3.  Gain access to sensitive information such as source code, sales/customer
history, pricing structure, salary info.
    tester->engineer: "I'm with the new enterprise QA team and we're doing a
source audit"
    engineer->tester: source code

    tester->helpdesk: "I'm salesperson X and I can't get into the contact
database"
    helpdesk->tester: contact database access


These might be combined.  For example, you may first gain physical access,
sit down in a conference room, get DHCP, call helpdesk (check the intranet
site for the number, find a likely name off the phone list (also on
intranet)), gain credentials, access sales database, select * from *, call
engineer, get source copied to intranet share, download, burn CD, deliver to
client, have a nice day, etc.

I'm not saying the specific examples I gave will work.  I'm saying SE is
like any other testing, you need to have testing targets.  In the case of SE
and other security audits, the testing target is usually the failure of some
security control.  In the specific case of SE, the target is usually the
human side of security controls.  Guards shouldn't award cards to strangers
who have lost them, or even let them into the building "just for today".
Helpdesk should verify identity, perhaps by calling back to a known number.
Engineers should not copy "the source for the latest build" anywhere.

One target that interests me (because I know so little about it) is gaining
access to the phone system.  In particular, you want to at least take over
someone's voicemail.  Ideally, you can get that conference room phone mapped
to a person's phone number, so when you call helpdesk the caller ID says
"Joe Blow", and when they call back it's your phone that rings, not Joe's.
This can be a huge supporting factor for your S.E.  

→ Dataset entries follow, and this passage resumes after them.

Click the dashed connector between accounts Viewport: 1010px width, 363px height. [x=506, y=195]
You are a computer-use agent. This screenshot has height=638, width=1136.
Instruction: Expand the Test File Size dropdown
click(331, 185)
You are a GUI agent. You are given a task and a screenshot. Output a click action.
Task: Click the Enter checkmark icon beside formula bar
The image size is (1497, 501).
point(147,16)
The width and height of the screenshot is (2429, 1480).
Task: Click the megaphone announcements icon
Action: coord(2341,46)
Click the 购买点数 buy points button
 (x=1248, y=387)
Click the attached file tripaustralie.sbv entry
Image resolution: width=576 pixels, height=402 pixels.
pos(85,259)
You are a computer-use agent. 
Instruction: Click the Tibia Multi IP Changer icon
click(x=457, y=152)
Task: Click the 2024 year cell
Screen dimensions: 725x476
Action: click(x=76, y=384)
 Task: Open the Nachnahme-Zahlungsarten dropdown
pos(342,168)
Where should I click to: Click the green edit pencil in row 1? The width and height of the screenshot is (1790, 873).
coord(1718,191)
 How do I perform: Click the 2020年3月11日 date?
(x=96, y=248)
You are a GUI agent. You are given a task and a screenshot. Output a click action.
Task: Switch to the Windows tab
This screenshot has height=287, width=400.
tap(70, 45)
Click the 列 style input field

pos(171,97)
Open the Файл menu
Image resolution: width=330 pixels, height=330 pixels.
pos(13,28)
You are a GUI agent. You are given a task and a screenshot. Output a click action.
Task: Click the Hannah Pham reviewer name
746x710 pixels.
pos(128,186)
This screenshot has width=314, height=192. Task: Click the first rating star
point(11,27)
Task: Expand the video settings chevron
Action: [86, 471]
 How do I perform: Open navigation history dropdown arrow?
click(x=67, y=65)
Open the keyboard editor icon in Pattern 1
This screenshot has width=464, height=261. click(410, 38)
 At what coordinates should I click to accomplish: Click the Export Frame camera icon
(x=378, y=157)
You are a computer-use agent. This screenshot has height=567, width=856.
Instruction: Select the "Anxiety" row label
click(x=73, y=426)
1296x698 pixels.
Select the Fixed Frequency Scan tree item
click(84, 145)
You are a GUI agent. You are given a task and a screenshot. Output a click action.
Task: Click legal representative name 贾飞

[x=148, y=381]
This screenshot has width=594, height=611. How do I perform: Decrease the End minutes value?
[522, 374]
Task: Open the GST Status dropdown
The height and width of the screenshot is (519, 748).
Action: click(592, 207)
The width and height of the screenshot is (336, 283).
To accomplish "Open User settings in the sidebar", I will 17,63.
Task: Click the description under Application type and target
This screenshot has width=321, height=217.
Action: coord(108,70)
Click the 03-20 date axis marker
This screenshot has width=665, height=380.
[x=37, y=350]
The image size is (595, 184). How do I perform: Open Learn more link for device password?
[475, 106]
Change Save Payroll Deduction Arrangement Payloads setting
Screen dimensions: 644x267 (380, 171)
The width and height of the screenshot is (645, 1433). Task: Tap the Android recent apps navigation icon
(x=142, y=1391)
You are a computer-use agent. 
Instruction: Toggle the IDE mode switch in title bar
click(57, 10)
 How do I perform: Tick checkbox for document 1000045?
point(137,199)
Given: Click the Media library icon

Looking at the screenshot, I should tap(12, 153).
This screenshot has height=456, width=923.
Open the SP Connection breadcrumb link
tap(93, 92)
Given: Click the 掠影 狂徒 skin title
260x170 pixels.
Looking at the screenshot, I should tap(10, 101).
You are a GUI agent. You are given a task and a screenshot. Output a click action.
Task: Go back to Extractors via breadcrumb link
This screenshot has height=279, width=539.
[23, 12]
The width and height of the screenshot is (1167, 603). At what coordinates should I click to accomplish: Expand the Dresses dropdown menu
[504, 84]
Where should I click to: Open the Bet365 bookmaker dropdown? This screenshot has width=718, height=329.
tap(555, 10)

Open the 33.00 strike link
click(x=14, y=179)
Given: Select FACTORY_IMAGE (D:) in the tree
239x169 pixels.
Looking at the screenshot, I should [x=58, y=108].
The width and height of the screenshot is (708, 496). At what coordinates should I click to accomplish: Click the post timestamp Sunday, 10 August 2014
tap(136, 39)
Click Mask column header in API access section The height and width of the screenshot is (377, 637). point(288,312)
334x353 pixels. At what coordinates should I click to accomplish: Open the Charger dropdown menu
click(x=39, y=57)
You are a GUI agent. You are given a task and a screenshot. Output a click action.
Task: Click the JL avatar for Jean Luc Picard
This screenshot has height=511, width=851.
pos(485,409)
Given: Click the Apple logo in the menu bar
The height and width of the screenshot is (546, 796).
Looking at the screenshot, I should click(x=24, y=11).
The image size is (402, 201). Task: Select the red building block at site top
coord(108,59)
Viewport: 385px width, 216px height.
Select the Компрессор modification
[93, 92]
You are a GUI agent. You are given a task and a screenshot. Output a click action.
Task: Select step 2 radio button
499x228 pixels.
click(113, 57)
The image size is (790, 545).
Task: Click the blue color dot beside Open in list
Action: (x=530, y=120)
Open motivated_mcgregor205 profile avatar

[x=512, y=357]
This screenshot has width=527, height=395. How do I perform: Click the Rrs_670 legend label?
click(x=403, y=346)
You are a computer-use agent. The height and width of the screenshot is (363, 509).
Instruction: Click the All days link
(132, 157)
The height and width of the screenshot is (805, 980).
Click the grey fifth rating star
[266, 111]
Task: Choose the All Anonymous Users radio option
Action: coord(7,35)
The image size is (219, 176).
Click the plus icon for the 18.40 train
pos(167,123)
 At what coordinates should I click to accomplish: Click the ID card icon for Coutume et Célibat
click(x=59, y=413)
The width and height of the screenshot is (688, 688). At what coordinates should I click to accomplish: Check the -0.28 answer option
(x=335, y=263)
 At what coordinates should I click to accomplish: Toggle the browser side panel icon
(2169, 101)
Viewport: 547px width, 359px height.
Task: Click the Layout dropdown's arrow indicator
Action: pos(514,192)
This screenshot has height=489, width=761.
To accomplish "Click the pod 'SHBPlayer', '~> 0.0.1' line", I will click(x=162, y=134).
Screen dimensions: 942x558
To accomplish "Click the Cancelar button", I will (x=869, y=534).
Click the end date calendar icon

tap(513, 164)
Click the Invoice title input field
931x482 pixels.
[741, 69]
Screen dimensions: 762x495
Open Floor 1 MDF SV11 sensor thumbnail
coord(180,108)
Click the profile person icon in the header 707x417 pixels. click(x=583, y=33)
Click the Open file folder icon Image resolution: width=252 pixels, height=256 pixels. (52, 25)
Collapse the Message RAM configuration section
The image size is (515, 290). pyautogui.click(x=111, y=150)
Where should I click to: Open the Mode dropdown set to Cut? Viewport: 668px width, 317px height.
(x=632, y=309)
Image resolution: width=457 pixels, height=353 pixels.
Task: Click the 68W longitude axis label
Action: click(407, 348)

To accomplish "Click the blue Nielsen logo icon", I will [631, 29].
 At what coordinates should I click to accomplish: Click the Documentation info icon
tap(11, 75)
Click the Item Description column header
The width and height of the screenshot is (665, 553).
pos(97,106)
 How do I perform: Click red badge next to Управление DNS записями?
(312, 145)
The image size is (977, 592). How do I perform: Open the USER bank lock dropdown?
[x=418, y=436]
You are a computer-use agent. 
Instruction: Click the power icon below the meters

The only way I can think of to do this via SE is to call the phone helpdesk
and tell them you've moved cubes, and give them the wall jack number, and
hope for the best.  On the other hand, if you know enough about different
phone systems, it seems that you can program many corporate phones if you
punch in the right numbers.  Anyone have good resources on that topic?

Those people who imply that it is an art form that cannot be taught are
partially right - it's hard to write the methodology for "how not to come
off sounding like a nervous liar on the phone", at least not without
resorting to some level of psychobabble.  What we can document is common or
typical targets, and common techniques that people with the appropriate
skills (real salespeople would probably be great at this) use to attack
those targets.

As I said at the beginning, I am not an expert (I've only read about SE),
but I do think a methodology can be developed at the testing/target level.